• _Work request_: Copy out every line of the records where the string "screenshot" occurs.

• _Source information_:

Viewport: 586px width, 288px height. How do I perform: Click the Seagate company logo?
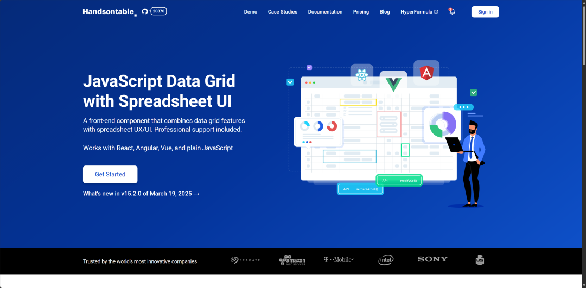(245, 260)
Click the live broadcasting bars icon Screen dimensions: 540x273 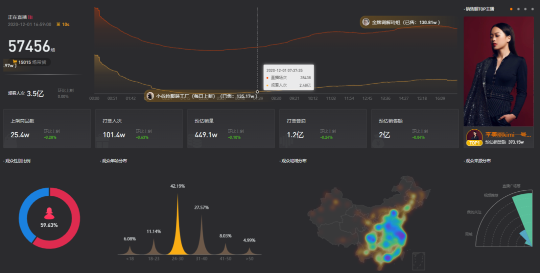coord(31,17)
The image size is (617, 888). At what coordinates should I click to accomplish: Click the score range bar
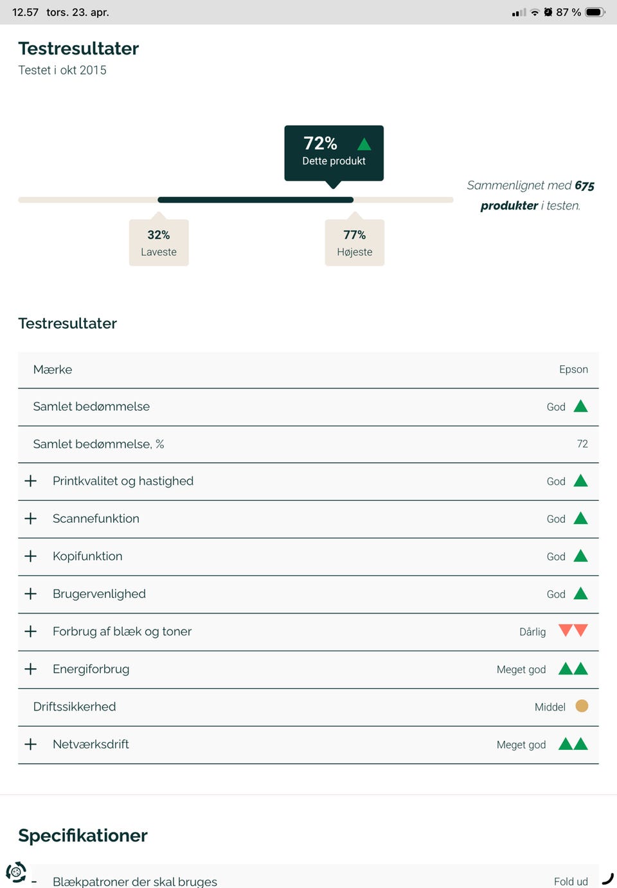click(255, 200)
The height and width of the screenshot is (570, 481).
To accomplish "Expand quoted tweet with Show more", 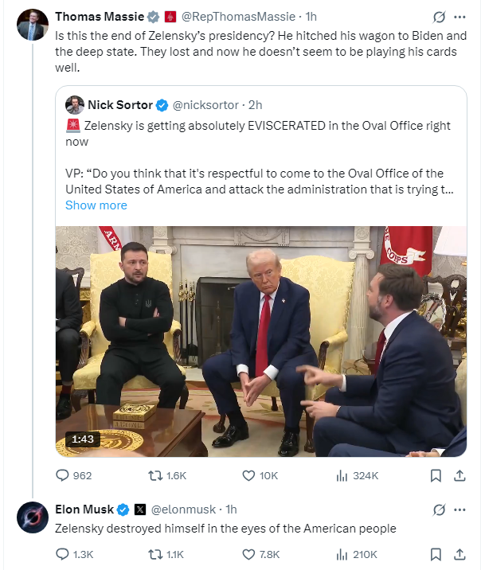I will coord(96,205).
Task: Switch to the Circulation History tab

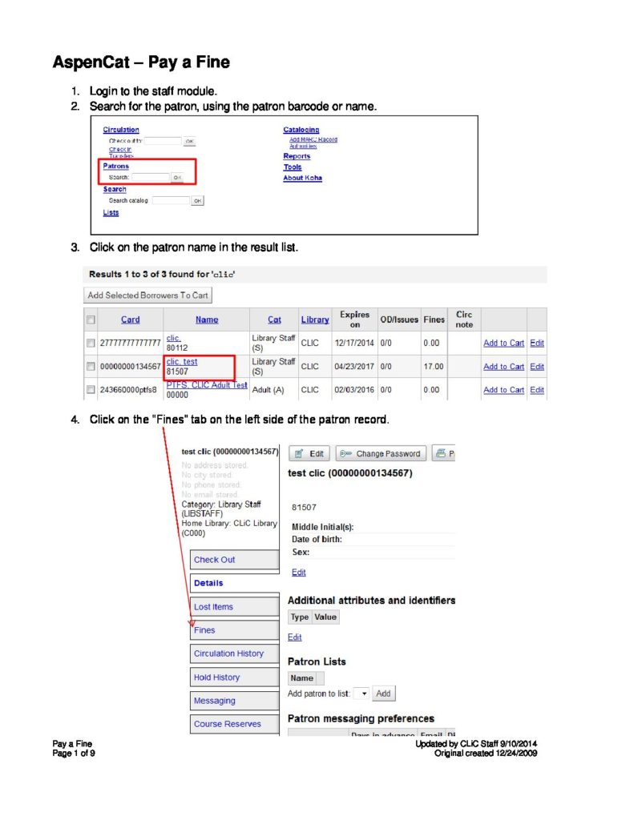Action: pos(228,653)
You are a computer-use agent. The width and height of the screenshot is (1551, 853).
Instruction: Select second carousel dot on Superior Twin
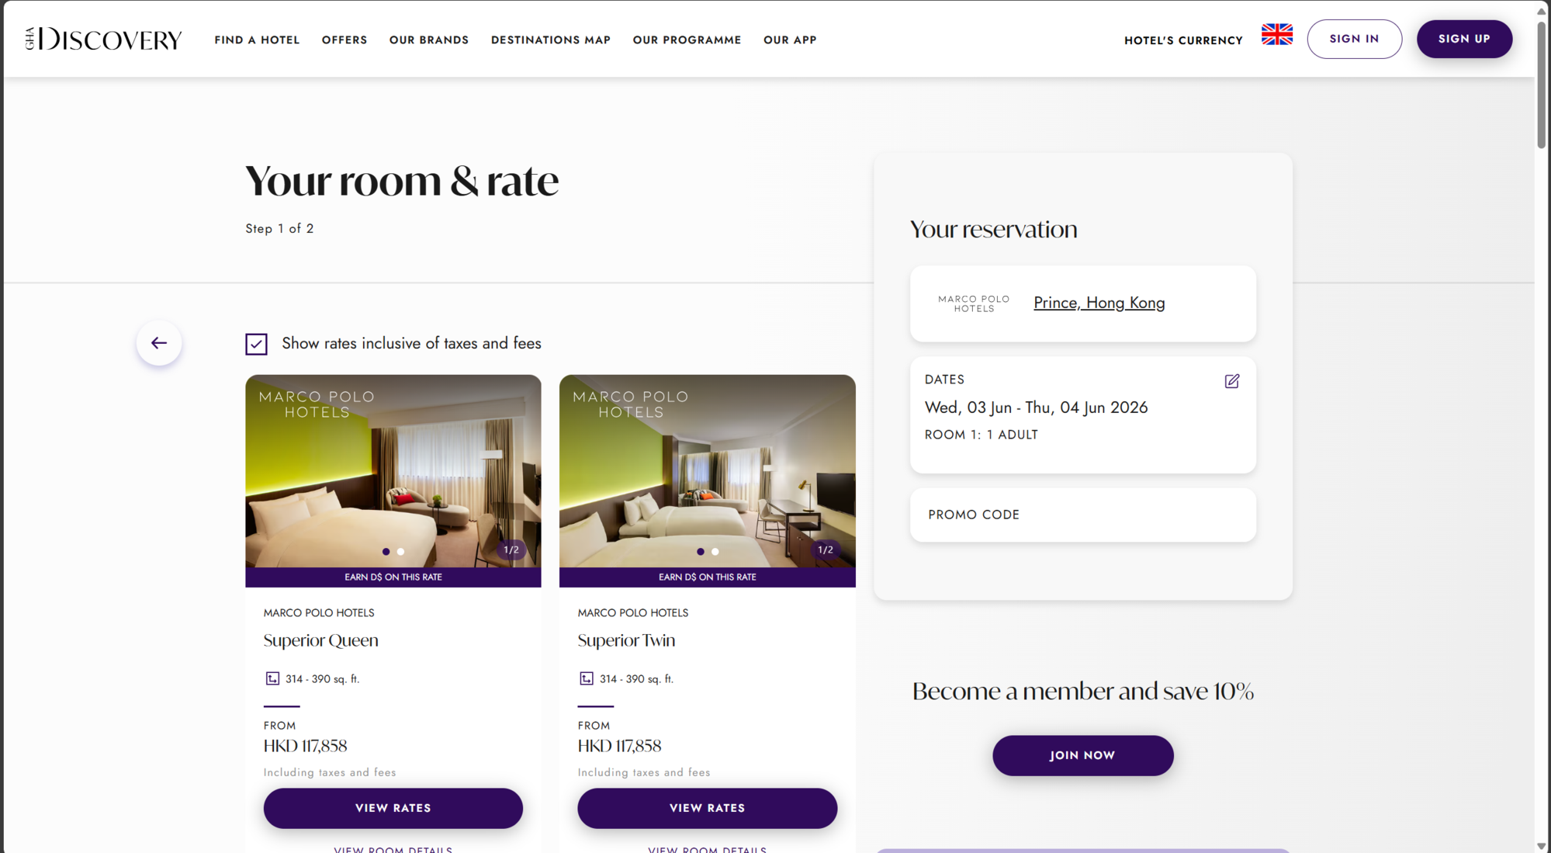pyautogui.click(x=715, y=552)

• _Answer box_:
The height and width of the screenshot is (570, 481).
You are a computer-use agent. The width and height of the screenshot is (1551, 853).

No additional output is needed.